I always get this mixed up with the test that tells if you are a replicant.
I'm really tenuous and contingent when I'm working in my field of expertise. Drives coworkers nuts sometimes.
I'm also very confident you have a problem with your alternator despite the fact that I could probably not pick out an alternator if it wasn't in a car.
It's easy enough to find in a car because there's a belt from the engine to it.
You can't drive your coworkers nuts if you can't drive them anywhere.
You could if your computer worked.
But there's a hole in the alternator, dear Henry, dear Henry.
That's how the electricity drains to the battery.
One time I rebuilt an alternator because I got tired of constantly having to jump start.
you can get open-source software that makes xkcd-style charts - here's one for Matplotlib and presumably everything that's downstream of it:
https://matplotlib.org/stable/api/_as_gen/matplotlib.pyplot.xkcd.html
Can the software make me funny and knowledgeable about stuff like physics?
I so want the Dunning-Kruger effect to be real (to be recognized by the relevant experts/authorities as a genuine socio-psychological phenomenon, and not just the grumpy artefact of my own exasperated response to yet another tiresome encounter with some dumb*rse who is too stupid to realize just how deeply stupid he actually is....), that I am willing to over-confidently, and on the basis of no special ability or expertise whatsoever, dispute the claims of this article!
(Also: admittedly, I haven't yet read the article. Off to read the article...)
As I recall, it when something like this:
- generate N pairs of samples (e.g.

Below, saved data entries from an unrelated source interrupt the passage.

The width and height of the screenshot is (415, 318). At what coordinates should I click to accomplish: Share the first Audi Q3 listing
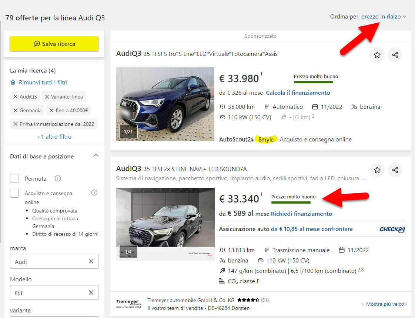395,55
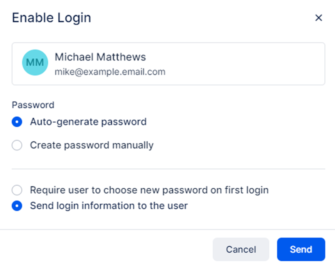Click the Password section heading
The image size is (335, 265).
33,105
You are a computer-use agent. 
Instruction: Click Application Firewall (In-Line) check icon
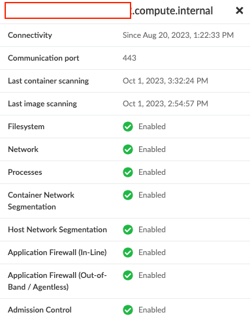128,252
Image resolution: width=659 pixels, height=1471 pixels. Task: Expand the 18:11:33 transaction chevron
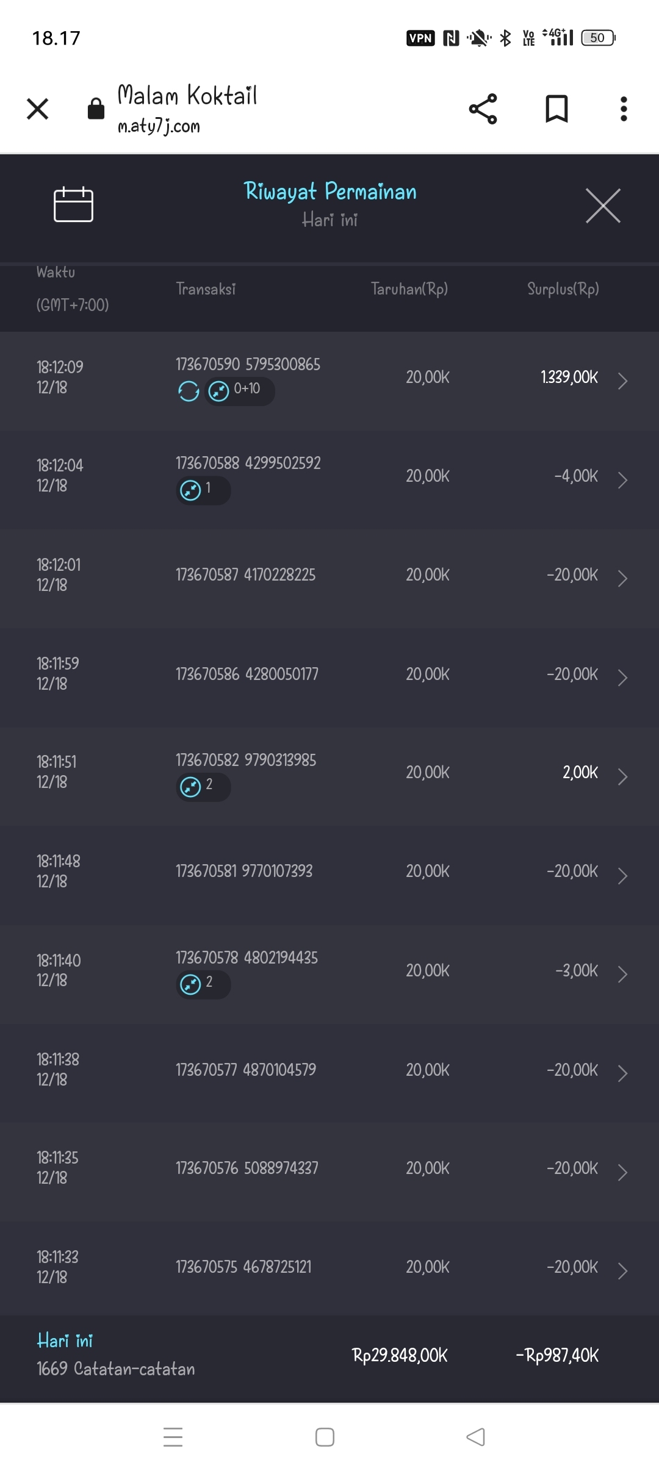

N1 = {x1, y1})
- bin the samples by the first number in the pair (e.g., bin by x1)
- calculate the average of the second number in the pair for each bin (e.g., mean y1).
And guess what!
In the low value bins the average of the second number will be higher than the binning value (because it will be the mean of the distribution the second value is drawn from). In the high value bins the average of the second value will be lower than the binning value (because, again, the mean).
In reality, there will be some small correlation between the numbers, so the stupidity of the analysis is not quite so evident.

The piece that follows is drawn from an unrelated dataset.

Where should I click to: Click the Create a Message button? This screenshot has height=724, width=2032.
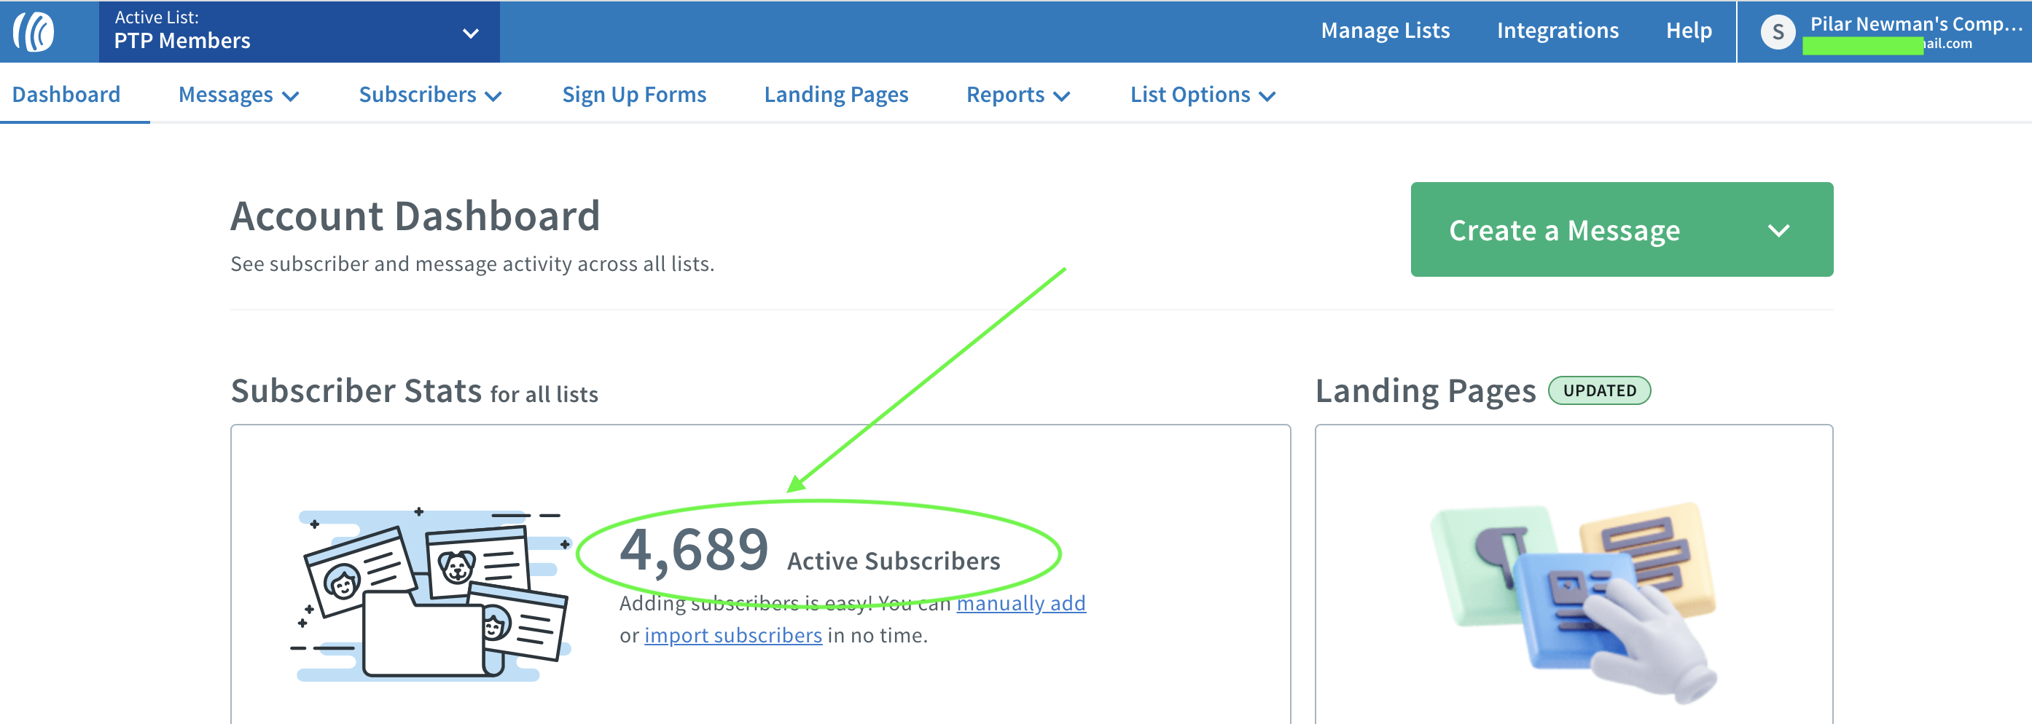[1563, 230]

16 was my understanding, too. A friend recently posted something about Dunning-Kruger and respecting science, and I couldn't resist replying with a link to that article and saying science suggests Dunning and Kruger were mistaken, no matter how much I'd like it to be true.
16 is how I learned it too. But I learned it in a class on regression, so that is the kind of thing they say.
I want the DK effect to hold up as the empirical evidence of "beware the man of one book".
Unless that book is the Silmarillion, because they'll never finish.
There's no existing or possible world where "beware the man of one book, where that book is the Silmarillion" is bad advice.